Le Juif qui tape à notre porte nous dérange d’autant plus qu’il ne décline pas son identité tout de go, et commence par égrener des questions. Les Juifs s’éprouvent comme des locataires dans cette vie et en aucun cas comme des propriétaires même s’il arrive que certains en adoptent les manières. Et dans le meilleur des cas – qui peut être le pire des cas – le locataire (locataire de l’être) finit par inquiéter (sans jamais le vouloir) le propriétaire qui se dit que lui aussi pourrait devenir locataire (locataire de l’être) ; et ainsi finit-il par s’interroger sur sa condition – son identité – de propriétaire.

Jean Grenier dans « L’Inde imaginaire » : « L’humanisme est une invention hellénique, fait remarquer Sylvain Levi. Entre la cité et la caste pas de commune mesure. La cité est régie par une loi qui exprime une volonté générale et humaine ; la caste par une loi religieuse venue d’en haut, et qui varie à l’infini suivant les castes. Le Grec divinise l’homme dans ses limites et ainsi ne perd pas contact avec l’absolu ; allant plus loin, l’Européen actuel divinise l’homme dans ce qu’il a de commun avec tous les hommes et passe de l’humanisme à l’humanitarisme. Mais l’un et l’autre sont incompréhensibles à l’Hindou claustré dans sa caste et qui ne se soucie d’atteindre autre chose que par l’approfondissement et non par l’extension de son être. De là la marque distinctive de l’Inde. Elle s’est toujours dérobée à toute influence, bien qu’elle fût conquise. Elle a eu une ambition et une seule : s’exclure du monde. Absorbée dans son rêve (insensé pour un Occidental et stérile) elle demeure immobile, dédaignant la vie humaine qui, pour elle, n’est qu’un vol de moucherons balayés par le vent. »

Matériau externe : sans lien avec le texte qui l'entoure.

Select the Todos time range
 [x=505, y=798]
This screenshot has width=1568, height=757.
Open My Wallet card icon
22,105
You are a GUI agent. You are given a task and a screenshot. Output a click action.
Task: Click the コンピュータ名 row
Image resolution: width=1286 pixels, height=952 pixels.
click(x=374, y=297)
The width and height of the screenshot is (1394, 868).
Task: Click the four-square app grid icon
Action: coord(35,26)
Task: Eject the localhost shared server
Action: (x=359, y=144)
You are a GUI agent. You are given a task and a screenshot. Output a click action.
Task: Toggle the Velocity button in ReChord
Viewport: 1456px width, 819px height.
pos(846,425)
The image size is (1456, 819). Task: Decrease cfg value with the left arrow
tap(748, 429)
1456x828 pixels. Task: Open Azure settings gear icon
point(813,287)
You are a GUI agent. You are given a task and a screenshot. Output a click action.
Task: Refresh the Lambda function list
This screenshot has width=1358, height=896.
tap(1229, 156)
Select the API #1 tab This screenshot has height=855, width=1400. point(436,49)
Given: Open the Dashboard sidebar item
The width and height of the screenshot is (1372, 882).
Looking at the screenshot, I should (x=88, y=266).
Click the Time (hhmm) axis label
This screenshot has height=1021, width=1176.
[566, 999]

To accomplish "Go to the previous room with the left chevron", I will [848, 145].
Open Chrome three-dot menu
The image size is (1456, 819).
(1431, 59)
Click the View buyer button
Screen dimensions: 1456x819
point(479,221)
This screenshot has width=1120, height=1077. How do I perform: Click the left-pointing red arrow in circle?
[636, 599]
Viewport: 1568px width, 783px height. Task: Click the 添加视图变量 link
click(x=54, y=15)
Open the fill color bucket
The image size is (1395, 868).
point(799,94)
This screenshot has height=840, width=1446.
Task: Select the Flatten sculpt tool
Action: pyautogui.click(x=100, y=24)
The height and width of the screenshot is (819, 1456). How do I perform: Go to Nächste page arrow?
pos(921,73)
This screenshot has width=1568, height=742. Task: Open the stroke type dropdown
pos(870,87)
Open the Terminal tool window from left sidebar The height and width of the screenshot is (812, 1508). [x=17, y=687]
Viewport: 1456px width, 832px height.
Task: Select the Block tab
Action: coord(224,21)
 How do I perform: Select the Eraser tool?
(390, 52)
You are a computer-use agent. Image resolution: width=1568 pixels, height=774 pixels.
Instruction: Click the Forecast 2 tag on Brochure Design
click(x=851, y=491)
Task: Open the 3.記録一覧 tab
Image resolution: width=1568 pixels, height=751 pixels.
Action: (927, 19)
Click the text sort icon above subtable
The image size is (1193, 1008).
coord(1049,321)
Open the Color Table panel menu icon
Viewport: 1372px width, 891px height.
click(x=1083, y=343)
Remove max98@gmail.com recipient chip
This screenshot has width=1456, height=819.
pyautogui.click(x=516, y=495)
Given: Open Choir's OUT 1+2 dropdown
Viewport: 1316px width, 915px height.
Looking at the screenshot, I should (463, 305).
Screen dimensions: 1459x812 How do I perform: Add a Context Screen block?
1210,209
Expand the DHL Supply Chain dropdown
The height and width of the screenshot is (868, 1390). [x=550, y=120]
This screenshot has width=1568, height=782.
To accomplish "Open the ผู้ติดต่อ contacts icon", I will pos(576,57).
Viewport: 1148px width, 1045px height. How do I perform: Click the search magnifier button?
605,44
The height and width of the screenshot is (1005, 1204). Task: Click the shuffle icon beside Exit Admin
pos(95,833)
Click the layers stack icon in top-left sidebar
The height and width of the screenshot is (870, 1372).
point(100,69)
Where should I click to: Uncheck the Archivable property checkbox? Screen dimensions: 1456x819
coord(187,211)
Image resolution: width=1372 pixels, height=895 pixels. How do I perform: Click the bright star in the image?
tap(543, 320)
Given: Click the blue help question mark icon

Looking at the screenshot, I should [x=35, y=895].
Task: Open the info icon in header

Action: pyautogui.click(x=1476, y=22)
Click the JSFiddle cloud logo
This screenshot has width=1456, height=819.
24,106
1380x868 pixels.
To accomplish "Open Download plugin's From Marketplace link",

Le Juif n’est pas même propriétaire de sa soukka, cette cabane de fortune installée dans le désert – personne n’est propriétaire du désert. Et lorsque nous aurons compris que nous partageons cette condition avec les Juifs, que nous passons en l’être, que nous ne faisons que passer en l’être, nous deviendrons juifs d’une certaine manière, étant entendu qu’il y a autant de manières d’être juif qu’il y a de Juifs, qu’il y a même plus de manières d’être juif qu’il n’y a de Juifs.